MONTREAL --Tomas Plekanec has been leading the revival of the Montreal Canadiens' offense through their first winning streak in more than two months.
Plekanec scored twice and had an assist, and Montreal extended its winning streak to three games with a 4-2 victory against the Tampa Bay Lightning at Bell Centre on Tuesday.

Brendan Gallagher had a goal and an assist, and Ben Scrivens made 37 saves to win his third straight start for the Canadiens (27-24-4), who had not won consecutive games since a four-game winning streak from Nov. 20-27.
"It was longer than it should have been," Plekanec said. "I'm not a fan of saying that I didn't get a bounce here or there, but you play differently when you get those good first periods, when you get the goal and get something going right away. When you don't, you get yourself in a hole and that's what happened."
Plekanec has eight points in his past four games, including the seventh four-point game of his NHL career in a 5-1 win against the Edmonton Oilers on Saturday.
"[Plekanec is] playing extremely well for us," Scrivens said. "It seems like he's either scoring every night or at least generating chances and making the guys on his line better, so that's what we need from him and it's great to see him step up and be a leader just by his actions on the ice. He's not the loudest guy in the room, but the guys are definitely taking notice of what he's doing on the ice."
Defenseman P.K. Subban extended his point streak to an NHL career-high seven games with an assist on Devante Smith-Pelly's goal with eight seconds remaining in the second period that increased Montreal's lead to 3-1.
The Canadiens have scored four or more goals twice during their winning streak, during which they've outscored their opponents 11-4. Prior to the streak, they scored three goals or fewer in 27 of their previous 29 games; during that span they scored 57 goals, an average of less than two per game.

Tampa Bay's Valtteri Filppula scored 40 seconds into the second to tie the game 1-1, and defenseman Victor Hedman had a goal midway through the third. Ben Bishop made 23 saves for the Lightning, who started this two-game road trip with a 5-1 loss at the Ottawa Senators on Monday.
Tampa Bay (29-20-4) had not lost consecutive games in regulation since Nov. 27-28.
"Ultimately the net was a little smaller for us and they shoot a puck wide, it deflects off a skate and goes in, and we seemed to hit the post all night," Lightning coach Jon Cooper said. "Their goalie played well, but we got scoring from one line. We scored three goals in two nights and one line got all three of them, so when your top guys aren't scoring it makes it a little tougher for us."
Tampa Bay is tied with the Detroit Red Wings and Boston Bruins for second place in the Atlantic Division with 62 points, four ahead of fifth-place Montreal and six ahead of sixth-place Ottawa, though the Lightning have more regulation and overtime wins than Detroit or Boston.
The Lightning begin a four-game homestand Friday against the Nashville Predators.
"Obviously you'd like to win these when you're ahead of teams like this but (there's) not much you can do about it now," Bishop said. "We have four really good teams coming in here so it's going to be important to put this behind us and get ready."
Montreal plays at the Buffalo Sabres on Friday in the first of a three-game road trip.
Plekanec assisted on Gallagher's 14th goal, which gave Montreal a 1-0 lead at 5:56 of the first period.

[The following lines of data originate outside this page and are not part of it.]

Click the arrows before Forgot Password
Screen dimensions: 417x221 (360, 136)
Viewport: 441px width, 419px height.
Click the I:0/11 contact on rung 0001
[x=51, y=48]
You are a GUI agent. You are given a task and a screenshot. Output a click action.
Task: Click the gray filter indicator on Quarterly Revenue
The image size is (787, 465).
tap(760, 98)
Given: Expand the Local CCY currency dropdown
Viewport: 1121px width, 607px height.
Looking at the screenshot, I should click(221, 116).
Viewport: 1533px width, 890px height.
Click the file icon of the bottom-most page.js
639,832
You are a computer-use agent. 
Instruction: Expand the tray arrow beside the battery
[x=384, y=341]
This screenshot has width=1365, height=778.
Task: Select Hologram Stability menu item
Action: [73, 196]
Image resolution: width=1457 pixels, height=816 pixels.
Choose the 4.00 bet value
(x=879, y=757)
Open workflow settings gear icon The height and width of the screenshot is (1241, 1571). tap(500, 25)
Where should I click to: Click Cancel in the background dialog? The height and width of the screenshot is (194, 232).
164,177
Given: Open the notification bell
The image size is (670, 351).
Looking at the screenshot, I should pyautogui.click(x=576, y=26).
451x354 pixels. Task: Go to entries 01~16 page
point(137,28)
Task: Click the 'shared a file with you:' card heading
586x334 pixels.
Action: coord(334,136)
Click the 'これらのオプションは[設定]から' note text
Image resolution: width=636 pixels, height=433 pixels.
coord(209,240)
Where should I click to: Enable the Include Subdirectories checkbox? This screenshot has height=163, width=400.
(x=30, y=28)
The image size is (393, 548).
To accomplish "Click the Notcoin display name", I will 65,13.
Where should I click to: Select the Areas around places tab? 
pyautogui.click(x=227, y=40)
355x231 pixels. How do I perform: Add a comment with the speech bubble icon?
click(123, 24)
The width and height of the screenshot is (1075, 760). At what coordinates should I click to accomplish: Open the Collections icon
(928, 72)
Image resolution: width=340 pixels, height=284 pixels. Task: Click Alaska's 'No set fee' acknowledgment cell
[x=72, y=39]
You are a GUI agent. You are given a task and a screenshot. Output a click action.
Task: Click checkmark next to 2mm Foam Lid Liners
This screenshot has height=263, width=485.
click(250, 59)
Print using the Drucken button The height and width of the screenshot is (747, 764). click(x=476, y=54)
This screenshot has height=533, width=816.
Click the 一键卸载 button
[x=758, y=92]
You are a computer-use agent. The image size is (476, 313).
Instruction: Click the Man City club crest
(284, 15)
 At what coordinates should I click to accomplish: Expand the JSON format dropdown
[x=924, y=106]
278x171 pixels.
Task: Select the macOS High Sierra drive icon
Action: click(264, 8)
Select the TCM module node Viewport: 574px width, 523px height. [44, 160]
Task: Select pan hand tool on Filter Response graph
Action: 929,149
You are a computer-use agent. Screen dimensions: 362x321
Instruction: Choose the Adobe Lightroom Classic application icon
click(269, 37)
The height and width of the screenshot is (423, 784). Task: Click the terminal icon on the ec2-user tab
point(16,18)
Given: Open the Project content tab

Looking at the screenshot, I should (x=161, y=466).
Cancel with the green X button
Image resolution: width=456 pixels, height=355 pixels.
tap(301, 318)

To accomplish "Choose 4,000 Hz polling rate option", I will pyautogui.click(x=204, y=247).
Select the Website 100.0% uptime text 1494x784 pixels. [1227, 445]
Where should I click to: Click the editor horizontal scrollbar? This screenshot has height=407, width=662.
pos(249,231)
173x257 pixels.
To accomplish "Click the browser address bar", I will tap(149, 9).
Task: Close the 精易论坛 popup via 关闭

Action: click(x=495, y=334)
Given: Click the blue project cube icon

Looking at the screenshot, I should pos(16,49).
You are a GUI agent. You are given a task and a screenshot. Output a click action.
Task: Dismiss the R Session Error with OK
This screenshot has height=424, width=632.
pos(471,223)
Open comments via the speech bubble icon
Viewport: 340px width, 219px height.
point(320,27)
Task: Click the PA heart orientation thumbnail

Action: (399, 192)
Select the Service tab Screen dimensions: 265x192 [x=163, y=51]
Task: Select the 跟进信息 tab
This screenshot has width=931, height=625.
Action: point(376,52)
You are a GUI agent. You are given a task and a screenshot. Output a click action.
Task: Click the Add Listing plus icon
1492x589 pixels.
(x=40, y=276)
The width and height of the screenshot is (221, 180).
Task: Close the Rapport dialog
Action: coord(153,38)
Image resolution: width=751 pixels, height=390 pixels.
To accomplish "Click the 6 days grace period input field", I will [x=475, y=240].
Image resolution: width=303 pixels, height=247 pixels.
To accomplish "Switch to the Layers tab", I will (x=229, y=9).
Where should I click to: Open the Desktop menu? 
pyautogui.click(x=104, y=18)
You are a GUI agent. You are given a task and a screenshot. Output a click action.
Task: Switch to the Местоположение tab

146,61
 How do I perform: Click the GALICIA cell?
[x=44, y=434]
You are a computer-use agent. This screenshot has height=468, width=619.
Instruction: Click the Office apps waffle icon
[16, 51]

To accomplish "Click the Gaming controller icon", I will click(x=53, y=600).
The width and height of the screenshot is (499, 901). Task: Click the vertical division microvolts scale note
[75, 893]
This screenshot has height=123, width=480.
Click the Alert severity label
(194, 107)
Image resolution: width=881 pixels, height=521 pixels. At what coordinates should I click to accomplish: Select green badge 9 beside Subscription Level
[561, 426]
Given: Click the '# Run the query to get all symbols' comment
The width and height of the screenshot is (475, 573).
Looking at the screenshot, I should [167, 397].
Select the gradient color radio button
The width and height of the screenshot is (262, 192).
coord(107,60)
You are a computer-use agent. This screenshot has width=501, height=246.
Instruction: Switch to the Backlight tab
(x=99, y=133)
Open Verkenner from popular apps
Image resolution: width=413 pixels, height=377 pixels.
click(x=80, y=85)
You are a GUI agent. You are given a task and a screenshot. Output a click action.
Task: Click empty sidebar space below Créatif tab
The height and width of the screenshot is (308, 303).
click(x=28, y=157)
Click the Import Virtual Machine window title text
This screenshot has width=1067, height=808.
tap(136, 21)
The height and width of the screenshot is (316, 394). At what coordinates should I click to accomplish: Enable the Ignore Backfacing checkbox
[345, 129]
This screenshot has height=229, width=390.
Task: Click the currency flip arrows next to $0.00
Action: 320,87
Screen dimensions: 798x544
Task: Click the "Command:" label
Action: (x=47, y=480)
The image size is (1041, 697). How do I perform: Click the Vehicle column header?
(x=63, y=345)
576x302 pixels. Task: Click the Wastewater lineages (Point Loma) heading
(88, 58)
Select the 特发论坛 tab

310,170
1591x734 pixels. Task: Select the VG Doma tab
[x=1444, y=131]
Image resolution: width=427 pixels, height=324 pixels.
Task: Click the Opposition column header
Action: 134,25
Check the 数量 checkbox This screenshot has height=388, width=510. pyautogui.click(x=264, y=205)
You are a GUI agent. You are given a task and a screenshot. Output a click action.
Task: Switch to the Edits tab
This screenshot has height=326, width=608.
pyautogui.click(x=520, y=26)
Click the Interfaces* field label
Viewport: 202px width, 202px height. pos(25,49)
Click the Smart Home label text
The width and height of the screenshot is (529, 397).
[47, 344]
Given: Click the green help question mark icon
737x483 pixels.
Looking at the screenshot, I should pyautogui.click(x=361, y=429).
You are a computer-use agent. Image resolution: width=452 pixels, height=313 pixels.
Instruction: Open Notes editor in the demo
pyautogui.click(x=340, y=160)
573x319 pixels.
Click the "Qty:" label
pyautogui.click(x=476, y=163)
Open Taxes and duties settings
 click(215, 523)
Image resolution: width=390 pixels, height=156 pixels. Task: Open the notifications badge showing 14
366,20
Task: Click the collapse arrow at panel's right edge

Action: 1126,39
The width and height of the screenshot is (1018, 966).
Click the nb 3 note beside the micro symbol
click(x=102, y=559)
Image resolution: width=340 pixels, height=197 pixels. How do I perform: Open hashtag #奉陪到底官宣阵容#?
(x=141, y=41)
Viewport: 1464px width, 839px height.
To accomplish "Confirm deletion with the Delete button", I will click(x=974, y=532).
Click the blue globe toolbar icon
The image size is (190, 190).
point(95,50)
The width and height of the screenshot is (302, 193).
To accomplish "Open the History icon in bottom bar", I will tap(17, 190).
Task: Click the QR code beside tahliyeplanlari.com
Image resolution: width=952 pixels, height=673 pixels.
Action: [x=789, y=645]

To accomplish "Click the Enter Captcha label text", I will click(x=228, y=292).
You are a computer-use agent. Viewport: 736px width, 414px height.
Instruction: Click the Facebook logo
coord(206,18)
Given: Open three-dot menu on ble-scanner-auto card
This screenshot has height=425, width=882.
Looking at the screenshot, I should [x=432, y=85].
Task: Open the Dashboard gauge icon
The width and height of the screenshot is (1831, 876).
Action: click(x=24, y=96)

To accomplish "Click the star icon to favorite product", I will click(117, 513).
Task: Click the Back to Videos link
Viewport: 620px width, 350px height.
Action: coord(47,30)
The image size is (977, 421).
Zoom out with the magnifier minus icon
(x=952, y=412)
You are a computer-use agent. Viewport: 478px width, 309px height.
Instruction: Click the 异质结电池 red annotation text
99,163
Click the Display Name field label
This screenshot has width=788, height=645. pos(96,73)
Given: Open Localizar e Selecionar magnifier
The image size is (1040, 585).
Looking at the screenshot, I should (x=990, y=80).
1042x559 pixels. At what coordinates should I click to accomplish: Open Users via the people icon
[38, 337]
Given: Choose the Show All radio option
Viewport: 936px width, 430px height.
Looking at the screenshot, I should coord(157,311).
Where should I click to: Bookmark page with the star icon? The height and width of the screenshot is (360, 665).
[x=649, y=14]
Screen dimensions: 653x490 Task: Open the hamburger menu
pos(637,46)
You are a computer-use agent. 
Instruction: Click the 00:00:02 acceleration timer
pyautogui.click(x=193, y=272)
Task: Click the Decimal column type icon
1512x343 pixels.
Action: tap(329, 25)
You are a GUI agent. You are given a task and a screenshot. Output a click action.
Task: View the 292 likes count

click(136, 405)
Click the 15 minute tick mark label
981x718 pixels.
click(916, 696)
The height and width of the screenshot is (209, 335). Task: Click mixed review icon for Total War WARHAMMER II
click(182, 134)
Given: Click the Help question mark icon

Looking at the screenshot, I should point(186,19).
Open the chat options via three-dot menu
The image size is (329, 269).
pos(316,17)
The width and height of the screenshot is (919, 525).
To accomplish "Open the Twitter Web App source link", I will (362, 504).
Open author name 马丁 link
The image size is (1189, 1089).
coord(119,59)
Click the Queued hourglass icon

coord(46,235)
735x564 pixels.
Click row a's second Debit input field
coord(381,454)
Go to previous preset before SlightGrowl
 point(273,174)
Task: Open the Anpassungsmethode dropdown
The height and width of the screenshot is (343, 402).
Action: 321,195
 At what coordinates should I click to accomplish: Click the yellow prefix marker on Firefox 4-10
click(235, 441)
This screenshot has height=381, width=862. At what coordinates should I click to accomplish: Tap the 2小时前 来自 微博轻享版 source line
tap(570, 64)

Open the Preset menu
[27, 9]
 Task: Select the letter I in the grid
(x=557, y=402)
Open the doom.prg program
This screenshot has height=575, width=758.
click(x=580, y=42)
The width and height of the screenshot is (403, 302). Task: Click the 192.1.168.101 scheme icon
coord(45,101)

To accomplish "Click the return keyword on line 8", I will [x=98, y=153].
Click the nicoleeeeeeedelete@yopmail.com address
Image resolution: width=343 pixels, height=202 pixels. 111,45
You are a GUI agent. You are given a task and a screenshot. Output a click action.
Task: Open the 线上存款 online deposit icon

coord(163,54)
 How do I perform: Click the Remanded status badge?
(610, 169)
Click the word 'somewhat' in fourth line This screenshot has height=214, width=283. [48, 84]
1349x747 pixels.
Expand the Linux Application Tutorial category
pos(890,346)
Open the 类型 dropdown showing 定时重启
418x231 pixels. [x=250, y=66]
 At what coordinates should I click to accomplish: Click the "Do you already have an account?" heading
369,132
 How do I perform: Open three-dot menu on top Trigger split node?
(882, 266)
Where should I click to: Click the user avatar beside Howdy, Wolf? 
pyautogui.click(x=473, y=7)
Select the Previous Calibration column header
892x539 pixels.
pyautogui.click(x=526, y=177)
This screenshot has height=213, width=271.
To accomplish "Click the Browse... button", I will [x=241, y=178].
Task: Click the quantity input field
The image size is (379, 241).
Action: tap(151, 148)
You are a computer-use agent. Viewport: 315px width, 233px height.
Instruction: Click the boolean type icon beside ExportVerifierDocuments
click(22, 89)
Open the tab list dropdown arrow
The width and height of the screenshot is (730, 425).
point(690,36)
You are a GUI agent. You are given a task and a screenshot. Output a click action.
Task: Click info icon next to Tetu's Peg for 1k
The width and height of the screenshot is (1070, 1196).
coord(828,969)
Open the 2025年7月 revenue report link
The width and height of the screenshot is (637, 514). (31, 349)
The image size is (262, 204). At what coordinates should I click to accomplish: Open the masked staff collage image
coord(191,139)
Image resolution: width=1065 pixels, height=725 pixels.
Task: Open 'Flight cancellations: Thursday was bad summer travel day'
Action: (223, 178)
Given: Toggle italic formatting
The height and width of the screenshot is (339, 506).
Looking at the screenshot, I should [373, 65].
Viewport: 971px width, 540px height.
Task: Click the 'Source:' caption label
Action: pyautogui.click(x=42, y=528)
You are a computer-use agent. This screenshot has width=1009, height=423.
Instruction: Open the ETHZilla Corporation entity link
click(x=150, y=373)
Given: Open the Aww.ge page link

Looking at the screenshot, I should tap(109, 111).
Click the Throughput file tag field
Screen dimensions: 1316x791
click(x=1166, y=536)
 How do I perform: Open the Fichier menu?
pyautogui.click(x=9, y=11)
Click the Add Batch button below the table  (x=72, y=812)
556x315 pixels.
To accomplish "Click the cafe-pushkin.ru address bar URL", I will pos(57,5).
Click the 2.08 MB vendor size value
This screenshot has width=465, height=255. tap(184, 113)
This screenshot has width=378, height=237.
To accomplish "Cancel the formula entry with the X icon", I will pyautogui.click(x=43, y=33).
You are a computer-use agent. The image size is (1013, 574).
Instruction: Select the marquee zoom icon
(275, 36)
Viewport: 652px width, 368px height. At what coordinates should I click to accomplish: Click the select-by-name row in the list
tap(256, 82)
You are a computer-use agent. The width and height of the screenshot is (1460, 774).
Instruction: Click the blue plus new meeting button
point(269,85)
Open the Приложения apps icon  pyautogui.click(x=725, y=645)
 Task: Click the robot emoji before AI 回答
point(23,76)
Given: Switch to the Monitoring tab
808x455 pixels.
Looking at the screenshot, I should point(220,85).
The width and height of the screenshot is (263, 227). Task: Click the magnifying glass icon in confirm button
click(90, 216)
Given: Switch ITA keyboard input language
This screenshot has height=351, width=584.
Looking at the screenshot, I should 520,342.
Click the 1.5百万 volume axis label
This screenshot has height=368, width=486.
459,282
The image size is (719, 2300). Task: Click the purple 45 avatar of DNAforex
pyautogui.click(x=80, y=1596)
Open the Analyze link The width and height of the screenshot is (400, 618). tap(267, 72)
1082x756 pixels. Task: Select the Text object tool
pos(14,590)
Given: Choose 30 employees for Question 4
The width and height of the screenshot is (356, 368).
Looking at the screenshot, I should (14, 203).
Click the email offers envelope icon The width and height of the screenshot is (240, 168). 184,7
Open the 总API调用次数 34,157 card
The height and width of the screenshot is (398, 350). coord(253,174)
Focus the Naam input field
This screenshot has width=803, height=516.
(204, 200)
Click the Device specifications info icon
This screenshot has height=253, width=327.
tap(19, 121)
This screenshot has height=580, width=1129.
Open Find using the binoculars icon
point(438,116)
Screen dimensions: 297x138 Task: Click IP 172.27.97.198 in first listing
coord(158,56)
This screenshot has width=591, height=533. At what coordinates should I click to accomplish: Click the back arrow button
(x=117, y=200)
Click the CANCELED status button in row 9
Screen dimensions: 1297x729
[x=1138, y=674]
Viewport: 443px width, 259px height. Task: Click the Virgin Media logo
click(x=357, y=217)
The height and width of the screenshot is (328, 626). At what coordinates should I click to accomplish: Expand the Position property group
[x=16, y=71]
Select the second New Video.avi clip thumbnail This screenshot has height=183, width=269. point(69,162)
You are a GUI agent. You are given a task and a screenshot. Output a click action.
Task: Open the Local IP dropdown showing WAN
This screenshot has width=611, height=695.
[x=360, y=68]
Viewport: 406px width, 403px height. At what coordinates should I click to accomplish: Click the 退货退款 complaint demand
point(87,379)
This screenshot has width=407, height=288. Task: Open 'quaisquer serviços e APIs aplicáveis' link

"It all comes from a great defensive play by [Plekanec]," Gallagher said. "He's in the right position defensively, it leads to offense, and I was actually looking at him, I saw the [defenseman] slide and fortunately enough it went in, but it doesn't happen if he doesn't come back, defend the right way, and it leads to a scoring chance."
Filppula tied it when he took advantage of a screen by Ryan Callahan to beat Scrivens with a shot inside the right post.
Plekanec made it 2-1 at 6:40 of the second, scoring on a backhand shot that trickled between Bishop's pads.
Subban got his team-leading 38th assist and 43rd point with a backhand to the crease that went into the net off Smith-Pelly's left skate.
Plekanec increased the lead to 4-1 when he patiently held the puck as he drove wide on Bishop before scoring his 12th goal from a tight angle at 6:17 of the third period.
Hedman's backhand made it 4-2 at 9:03 before Scrivens could scramble back into his crease.
Tampa Bay outshot Montreal 16-6 in the third.
"[Scrivens] played well. We hit some posts," Callahan said. "That's the response we wanted in the third, being down two goals. We came at them hard but you get yourself in that situation and you let that happen, you know, their goalie gets hot or you don't get a bounce here or there, you can't feel sorry for yourself for going down by two goals going into that period."
The Canadiens lost defenseman Nathan Beaulieu and forward Brian Flynn on the same shift in the second period. Each sustained a lower-body injury, and neither returned. Flynn will miss 6-8 weeks; Beaulieu is day-to-day.
Beaulieu was in the lineup after he was a healthy scratch for the past two games.